Rewrite the stretch of items from the line containing "This screenshot has height=397, width=739." through the end of the items, changing "share arrow icon" to "send arrow icon" and keeping everything else the same. Leave the pictures out of your answer.

[Items on locating words and elements]
= = =

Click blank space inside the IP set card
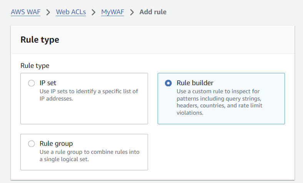 (x=85, y=114)
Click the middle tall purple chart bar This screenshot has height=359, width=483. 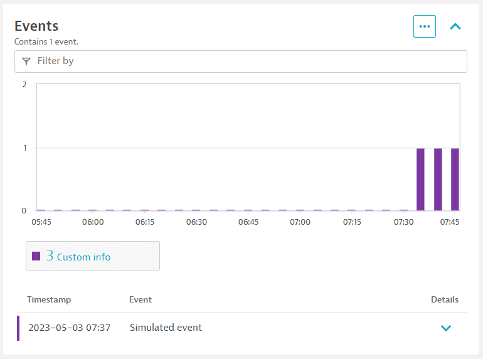click(438, 180)
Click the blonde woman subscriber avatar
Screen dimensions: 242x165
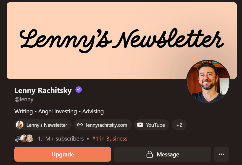coord(29,138)
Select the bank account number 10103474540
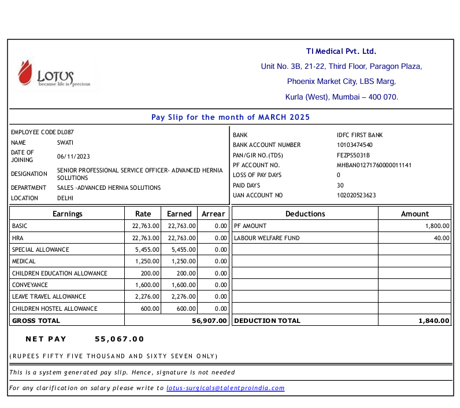Image resolution: width=460 pixels, height=408 pixels. 354,145
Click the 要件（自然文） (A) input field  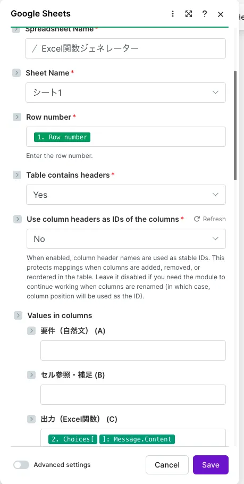click(x=133, y=351)
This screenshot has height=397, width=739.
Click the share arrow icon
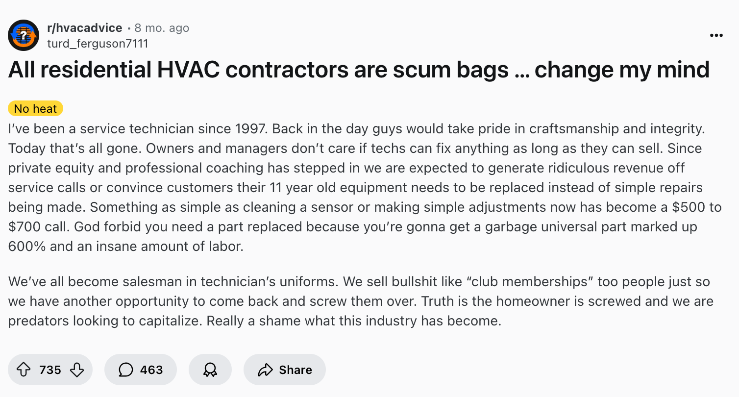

= = =

• **Output of the task**:
This screenshot has height=397, width=739.
Click the send arrow icon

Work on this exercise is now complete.